* [Instructions for the task]
The entries below are to be written out again without alteration.

[Opening Exercise data section]

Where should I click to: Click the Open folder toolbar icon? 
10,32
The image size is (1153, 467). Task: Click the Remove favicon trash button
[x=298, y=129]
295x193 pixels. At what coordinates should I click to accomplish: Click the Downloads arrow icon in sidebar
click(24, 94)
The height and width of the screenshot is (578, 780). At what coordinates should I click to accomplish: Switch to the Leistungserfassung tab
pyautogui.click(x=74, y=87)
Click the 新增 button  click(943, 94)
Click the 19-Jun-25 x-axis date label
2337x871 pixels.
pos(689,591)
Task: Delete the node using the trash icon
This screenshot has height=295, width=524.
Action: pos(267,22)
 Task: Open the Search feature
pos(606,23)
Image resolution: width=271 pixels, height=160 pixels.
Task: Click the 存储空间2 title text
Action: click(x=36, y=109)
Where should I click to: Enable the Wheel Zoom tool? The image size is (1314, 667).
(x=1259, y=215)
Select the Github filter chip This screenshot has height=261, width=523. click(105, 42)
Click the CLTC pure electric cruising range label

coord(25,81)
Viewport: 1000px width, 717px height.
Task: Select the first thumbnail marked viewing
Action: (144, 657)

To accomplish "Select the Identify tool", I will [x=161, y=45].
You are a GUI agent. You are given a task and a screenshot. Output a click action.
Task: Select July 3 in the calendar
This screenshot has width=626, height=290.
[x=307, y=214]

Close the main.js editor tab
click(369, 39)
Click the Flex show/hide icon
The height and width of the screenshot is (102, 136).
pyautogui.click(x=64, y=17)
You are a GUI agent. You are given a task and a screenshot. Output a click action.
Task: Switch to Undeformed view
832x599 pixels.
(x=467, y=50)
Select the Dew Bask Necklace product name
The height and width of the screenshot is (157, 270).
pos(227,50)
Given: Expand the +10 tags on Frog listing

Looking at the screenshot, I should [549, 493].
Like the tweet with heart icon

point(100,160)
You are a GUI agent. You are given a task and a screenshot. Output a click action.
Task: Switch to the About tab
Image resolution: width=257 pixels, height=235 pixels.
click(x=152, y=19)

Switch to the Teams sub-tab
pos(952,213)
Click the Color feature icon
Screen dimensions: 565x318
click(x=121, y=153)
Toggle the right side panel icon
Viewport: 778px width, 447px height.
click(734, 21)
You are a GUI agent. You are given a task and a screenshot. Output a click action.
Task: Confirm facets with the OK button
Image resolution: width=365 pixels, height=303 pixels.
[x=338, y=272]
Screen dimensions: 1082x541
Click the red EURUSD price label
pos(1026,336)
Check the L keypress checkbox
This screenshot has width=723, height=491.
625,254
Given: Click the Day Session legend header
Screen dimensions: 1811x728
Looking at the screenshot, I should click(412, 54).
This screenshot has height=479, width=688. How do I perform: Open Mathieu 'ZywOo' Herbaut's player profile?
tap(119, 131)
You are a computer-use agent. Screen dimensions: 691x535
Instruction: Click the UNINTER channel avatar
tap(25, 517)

[Closing Exercise data section]

* [Reply to the task]
Where should I click to: Click the Open folder toolbar icon? 
10,32
The image size is (1153, 467). Task: Click the Remove favicon trash button
[x=298, y=129]
295x193 pixels. At what coordinates should I click to accomplish: Click the Downloads arrow icon in sidebar
click(24, 94)
The height and width of the screenshot is (578, 780). At what coordinates should I click to accomplish: Switch to the Leistungserfassung tab
pyautogui.click(x=74, y=87)
Click the 新增 button  click(943, 94)
Click the 19-Jun-25 x-axis date label
2337x871 pixels.
pos(689,591)
Task: Delete the node using the trash icon
This screenshot has height=295, width=524.
Action: pos(267,22)
 Task: Open the Search feature
pos(606,23)
Image resolution: width=271 pixels, height=160 pixels.
Task: Click the 存储空间2 title text
Action: click(x=36, y=109)
Where should I click to: Enable the Wheel Zoom tool? The image size is (1314, 667).
(x=1259, y=215)
Select the Github filter chip This screenshot has height=261, width=523. click(105, 42)
Click the CLTC pure electric cruising range label

coord(25,81)
Viewport: 1000px width, 717px height.
Task: Select the first thumbnail marked viewing
Action: (144, 657)

To accomplish "Select the Identify tool", I will [x=161, y=45].
You are a GUI agent. You are given a task and a screenshot. Output a click action.
Task: Select July 3 in the calendar
This screenshot has width=626, height=290.
[x=307, y=214]

Close the main.js editor tab
click(369, 39)
Click the Flex show/hide icon
The height and width of the screenshot is (102, 136).
pyautogui.click(x=64, y=17)
You are a GUI agent. You are given a task and a screenshot. Output a click action.
Task: Switch to Undeformed view
832x599 pixels.
(x=467, y=50)
Select the Dew Bask Necklace product name
The height and width of the screenshot is (157, 270).
pos(227,50)
Given: Expand the +10 tags on Frog listing

Looking at the screenshot, I should [549, 493].
Like the tweet with heart icon

point(100,160)
You are a GUI agent. You are given a task and a screenshot. Output a click action.
Task: Switch to the About tab
Image resolution: width=257 pixels, height=235 pixels.
click(x=152, y=19)

Switch to the Teams sub-tab
pos(952,213)
Click the Color feature icon
Screen dimensions: 565x318
click(x=121, y=153)
Toggle the right side panel icon
Viewport: 778px width, 447px height.
click(734, 21)
You are a GUI agent. You are given a task and a screenshot. Output a click action.
Task: Confirm facets with the OK button
Image resolution: width=365 pixels, height=303 pixels.
[x=338, y=272]
Screen dimensions: 1082x541
Click the red EURUSD price label
pos(1026,336)
Check the L keypress checkbox
This screenshot has width=723, height=491.
625,254
Given: Click the Day Session legend header
Screen dimensions: 1811x728
Looking at the screenshot, I should click(412, 54).
This screenshot has height=479, width=688. How do I perform: Open Mathieu 'ZywOo' Herbaut's player profile?
tap(119, 131)
You are a computer-use agent. Screen dimensions: 691x535
Instruction: Click the UNINTER channel avatar
tap(25, 517)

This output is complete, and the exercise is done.